Romania’s Gross Domestic Product (GDP), the index widely used to measure the size of national economies, rose by 4.3 percent in the third quarter of this year compared with the same period of 2017, to RON 263.7 billion (EUR 56.7 billion), mainly due to good crops, according to National Institute of Statistics (INS) data released on Friday.
The report confirms previously released flash estimate showing Romania’s GDP grew by 4.3 percent year-on-year and by 1.9 percent quarter-to-quarter in Q3 2018.
Romania’s economy rose by 4.2 percent year-on-year in the first nine months of this year, up to RON 663.2 billion (EUR 142.6 billion), according to INS.

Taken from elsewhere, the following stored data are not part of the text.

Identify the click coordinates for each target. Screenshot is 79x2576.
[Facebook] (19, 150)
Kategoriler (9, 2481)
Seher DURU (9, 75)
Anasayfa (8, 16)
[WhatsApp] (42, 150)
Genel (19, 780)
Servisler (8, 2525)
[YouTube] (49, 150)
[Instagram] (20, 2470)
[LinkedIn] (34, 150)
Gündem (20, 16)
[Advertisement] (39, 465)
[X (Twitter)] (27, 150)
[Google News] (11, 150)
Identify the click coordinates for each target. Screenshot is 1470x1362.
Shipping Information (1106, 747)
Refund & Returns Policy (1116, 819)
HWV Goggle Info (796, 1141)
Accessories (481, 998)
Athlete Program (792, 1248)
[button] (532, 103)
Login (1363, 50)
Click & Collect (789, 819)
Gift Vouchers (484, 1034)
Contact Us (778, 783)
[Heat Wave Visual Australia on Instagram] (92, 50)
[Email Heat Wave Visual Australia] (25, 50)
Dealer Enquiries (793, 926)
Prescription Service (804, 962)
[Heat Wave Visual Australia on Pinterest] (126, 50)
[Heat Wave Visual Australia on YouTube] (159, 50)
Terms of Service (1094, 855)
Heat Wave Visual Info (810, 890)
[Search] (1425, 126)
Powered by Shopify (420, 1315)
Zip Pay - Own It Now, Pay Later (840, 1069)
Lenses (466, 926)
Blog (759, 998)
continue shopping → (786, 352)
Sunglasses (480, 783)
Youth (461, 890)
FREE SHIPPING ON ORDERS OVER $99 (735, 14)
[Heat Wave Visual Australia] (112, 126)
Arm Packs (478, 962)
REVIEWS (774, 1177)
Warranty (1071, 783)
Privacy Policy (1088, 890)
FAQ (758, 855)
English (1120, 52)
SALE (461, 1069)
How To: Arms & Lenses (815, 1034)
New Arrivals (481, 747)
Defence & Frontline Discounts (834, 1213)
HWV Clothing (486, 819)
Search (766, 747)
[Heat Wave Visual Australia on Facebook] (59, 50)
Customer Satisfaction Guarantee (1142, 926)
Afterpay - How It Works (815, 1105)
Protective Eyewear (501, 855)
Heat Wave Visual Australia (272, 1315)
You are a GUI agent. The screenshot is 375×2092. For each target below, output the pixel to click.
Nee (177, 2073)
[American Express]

The GDP growth rate recorded in Q3 2018 was mainly due to the increase in agricultural production, by 11.9 percent compared to July-September 2017, in information and communications sector (+7.9 percent), in in professional, scientific and technical activities (+5 percent) and industry (+4.4 percent).
Construction was the only sector in Romania which declined in Q3 2018, by 8.5 percent year-on-year.
Last year, Romania posted a GDP growth rate of 6.9 percent, the highest in Europe.
The growth rate recorded in 2017 is also the highest since 2008 in Romania and is due mainly to government-led increase in households’ consumption.
Economic slow down
But Romania’s economy showed the first signs of slowdown this year, as consumer spending loses steam and the government has lower fiscal space to nourish its wage-led growth model.
INS data show that household final consumption expenditure, the index measuring what people – acting either individually or collectively – spend on goods and services to satisfy their needs and wants, rose by 5 percent in January-September 2018 year-on-year, easing from 10.2 percent in 2017.
During the last few years, the government adopted a strategy of wage-led growth, stimulating household consumption and GDP growth rates, but this model has generated larger fiscal and current account deficits.
Many economists insist Romania should change the economic model in order to obtain real long-term economic and social development.
Romania is still the second-poorest EU country if we look at the more relevant GDP/capita index, with EUR 9,600 per inhabitant in 2017.